OpenAI, given its different customer base and reach, is probably aiming for something more general.
IMO they all think that you need an "ensemble" of models with different capabilities to optimise for different use cases. Its more about how much compute resources each company has and what they target with those resources. Anthrophic I'm assuming has less compute resources and a narrower customer base so it economically may make sense to optimise just for that.
That's possible, my counter point would be that if that was the case Anthropic would have built a smaller reasoning model instead of doing a "full" Claude. Instead, they built something which seems to be flexible across different types of responses.
It can never be just reasoning, right? Reasoning is the multiplier on some base model, and surely no amount of reasoning on top of something like gpt-2 will get you o1.

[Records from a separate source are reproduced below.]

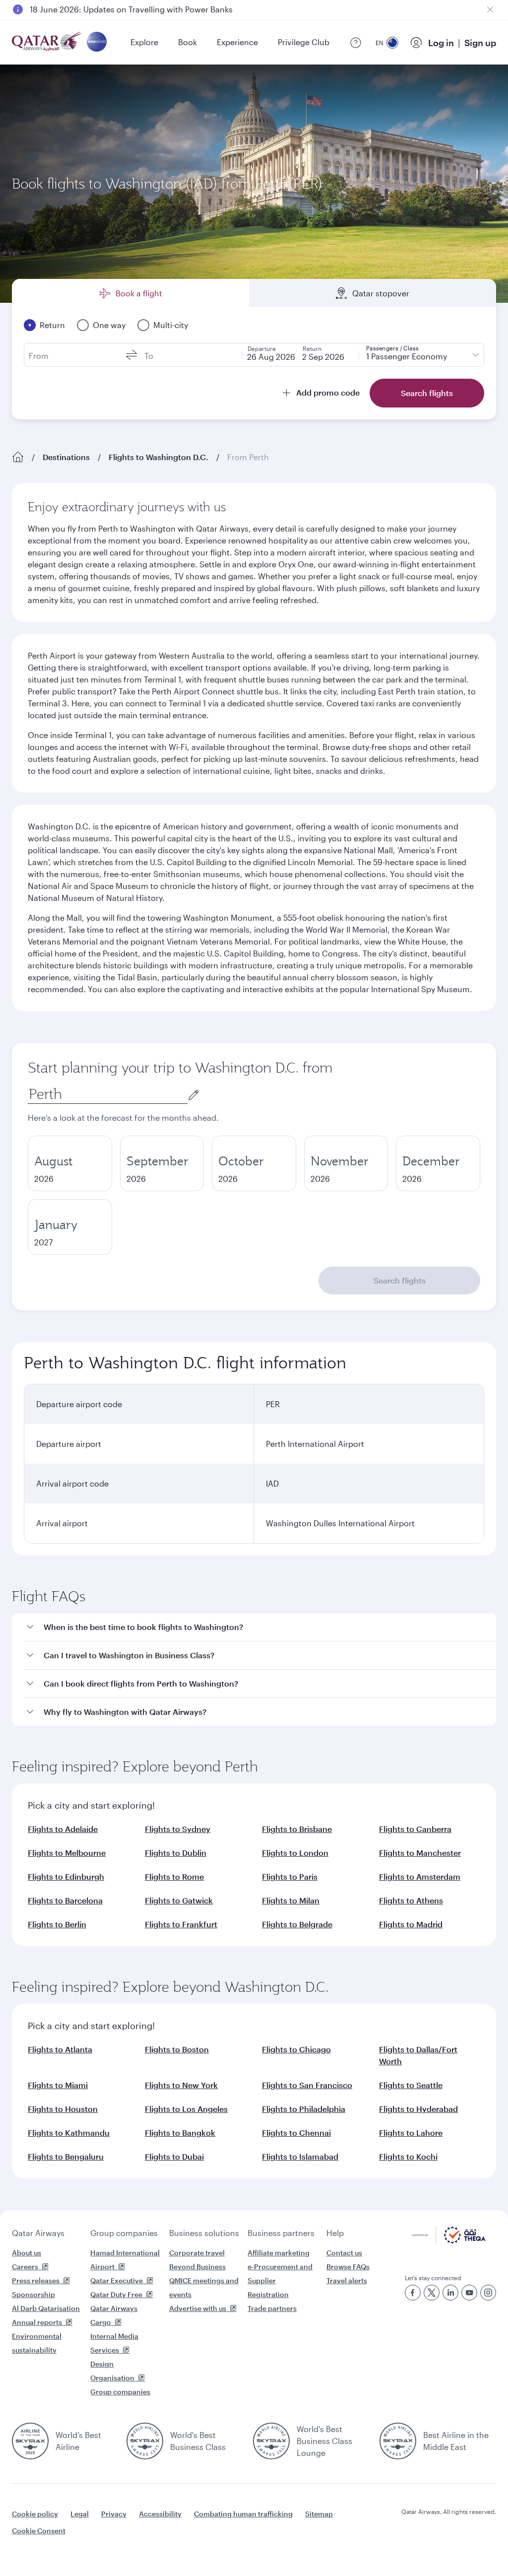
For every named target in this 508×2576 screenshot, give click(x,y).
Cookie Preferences (385, 2543)
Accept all (469, 2543)
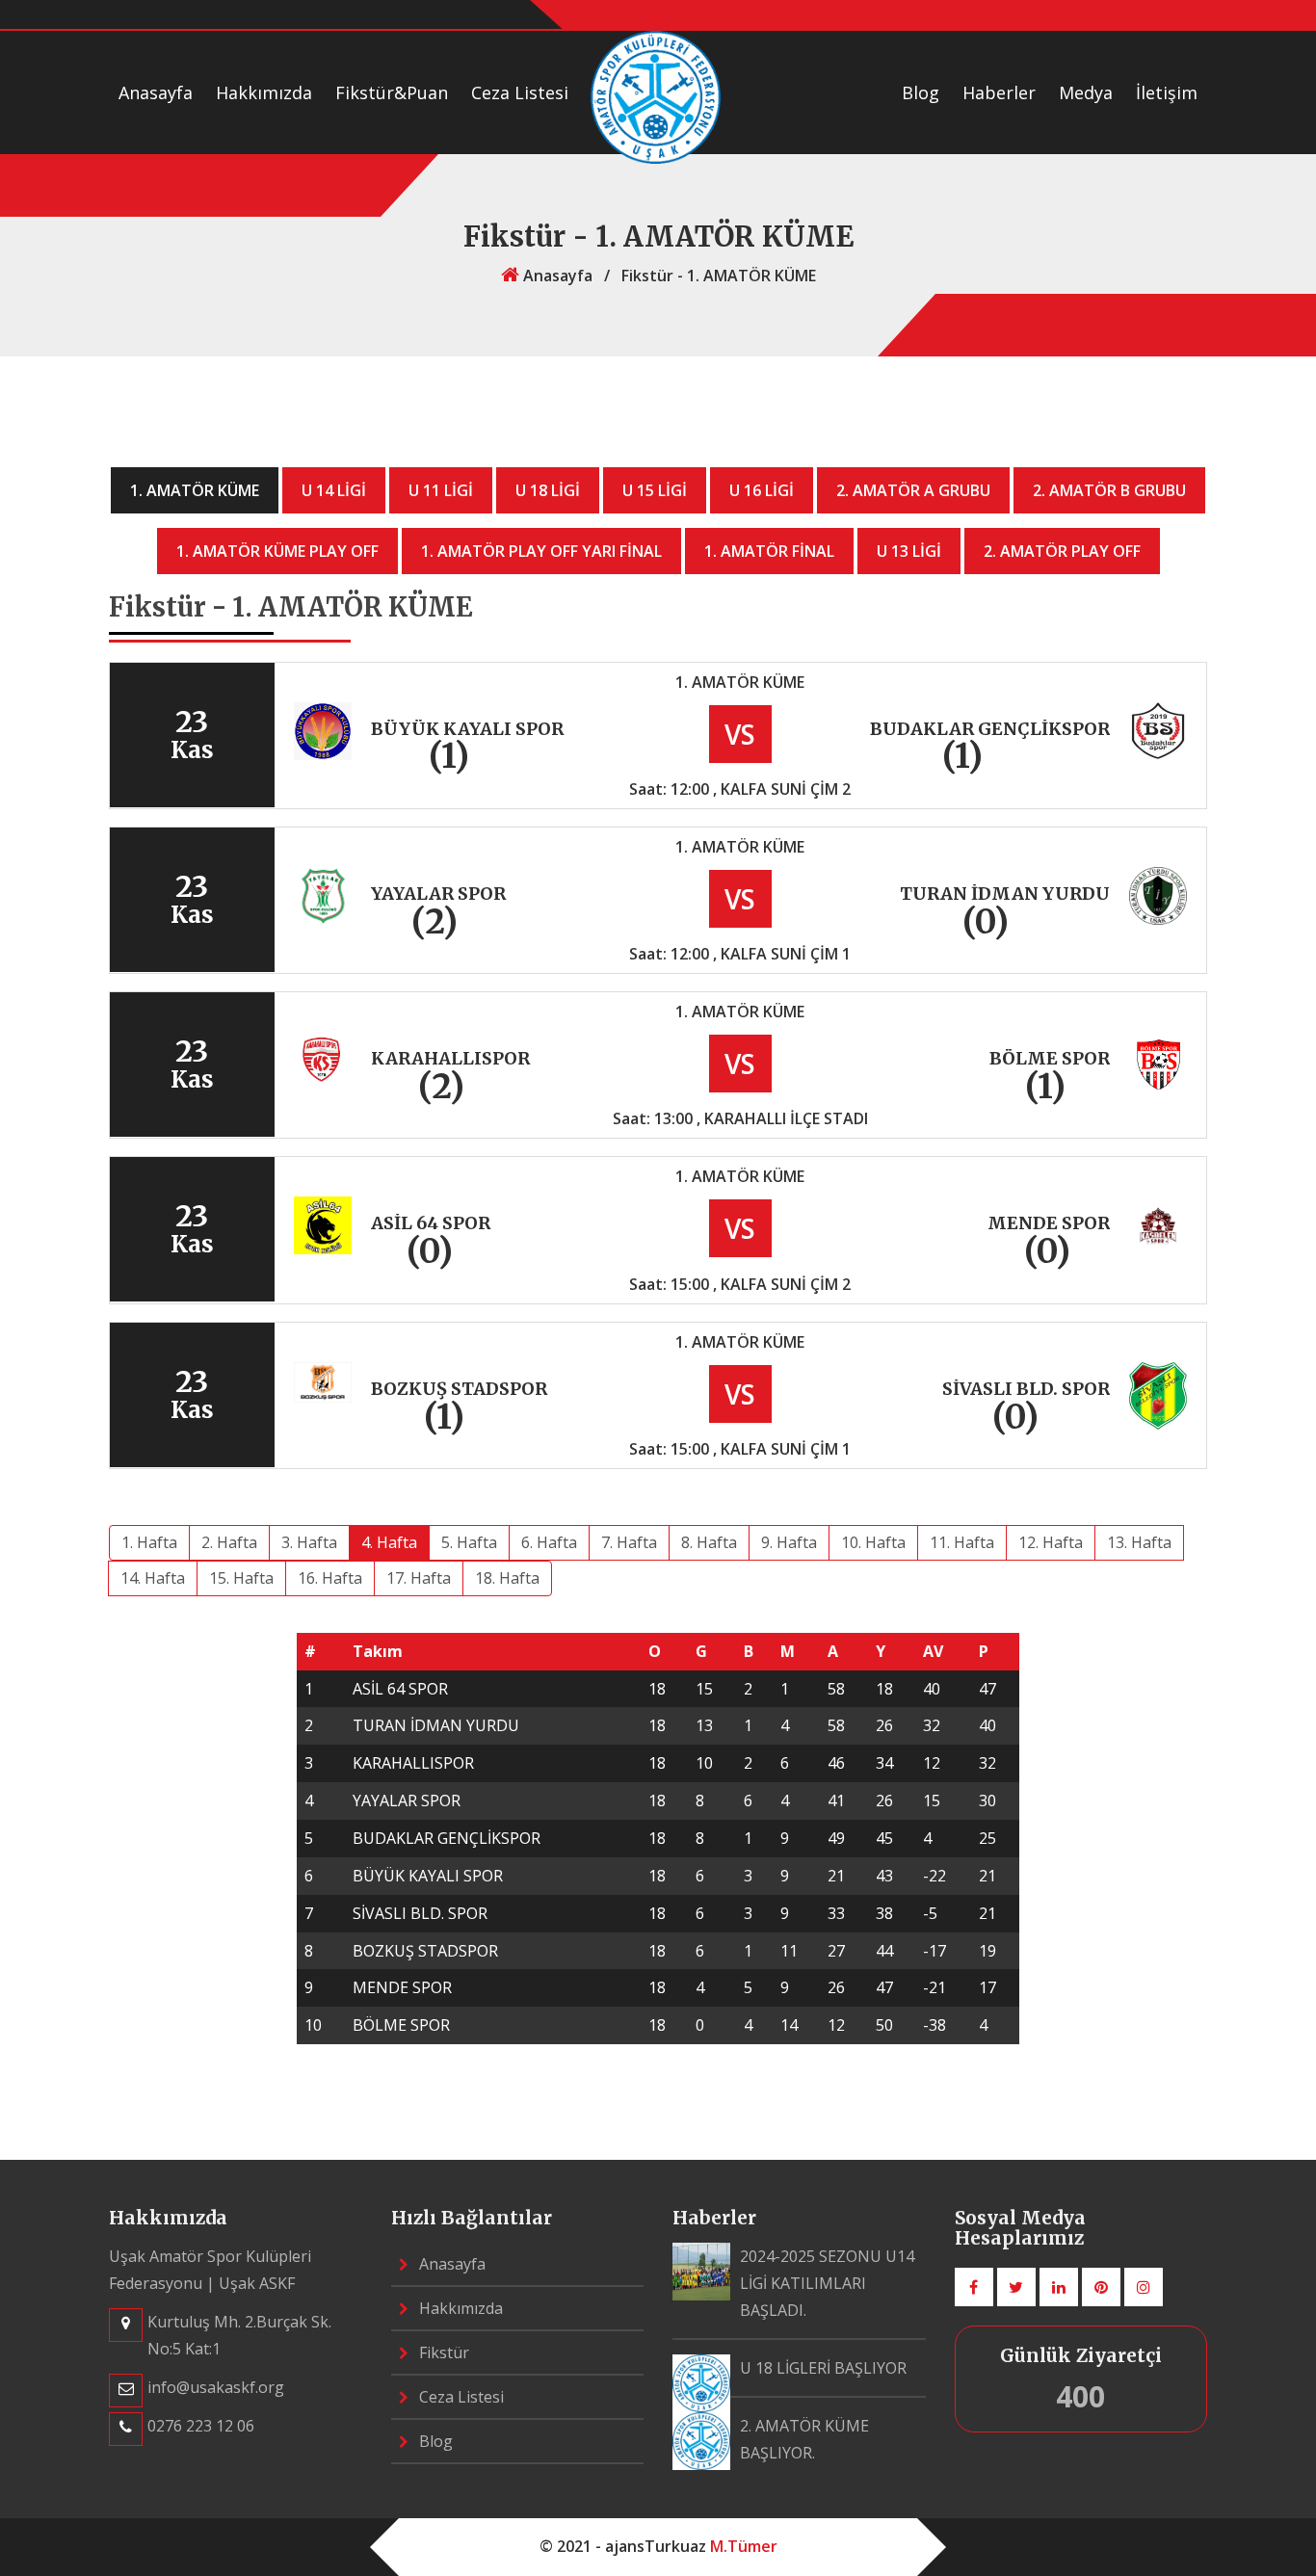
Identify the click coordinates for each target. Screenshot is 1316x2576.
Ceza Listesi (519, 92)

This model is too expensive right now, but as compute gets cheaper — and we have to keep in mind, that it will — having a better base to multiply with will enable things that just more thinking won't.
You can try for yourself with the distilled R1's that Deepseek released. The qwen-7b based model is quite impressive for its size and it can do a lot with additional context provided. I imagine for some domains you can provide enough context and let the inference time eventually solve it, for others you can't.
Ever since those kids demo'd their fact checking engine here, which was just Input -> LLM -> Fact Database -> LLM -> LLM -> Output I have been betting that it will be advantageous to move in this general direction.
Maybe, I’m inclined to think OpenAI believes the way I laid it out though, specifically because of their focus on communication and EQ in 4.5. It seems like they believe the large, non-reasoning model, will be “front of house.”
Or they’ll use some kind of trained router which sends the request to the one it thinks it should go to first.
* Anthropic appears to be making a bet that a single paradigm (reasoning) can create a model which is excellent for all use cases.
* OpenAI seems to be betting that you'll need an ensemble of models with different capabilities, working as a single system, to jump beyond what the reasoning models today can do.
Based on all of the comments from OpenAI, GPT 4.5 is absolutely massive, and with that size comes the ability to store far more factual data. The scores in ability oriented things - like coding - don't show the kind of gains you get from reasoning models but the fact based test, SimpleQA, shows a pretty large jump and a dramatic reduction in hallucinations. You can imagine a scenario where GPT4.5 is coordinating multiple, smaller, reasoning agents and using its factual accuracy to enhance their reasoning, kind of like ruminating on an idea "feels" like a different process than having a chat with someone.
I'm really curious if they're actually combining two things right now that could be split as well, EQ/communications, and factual knowledge storage. This could all be a bust, but it is an interesting difference in approaches none-the-less, and worth considering that OpenAI could be right.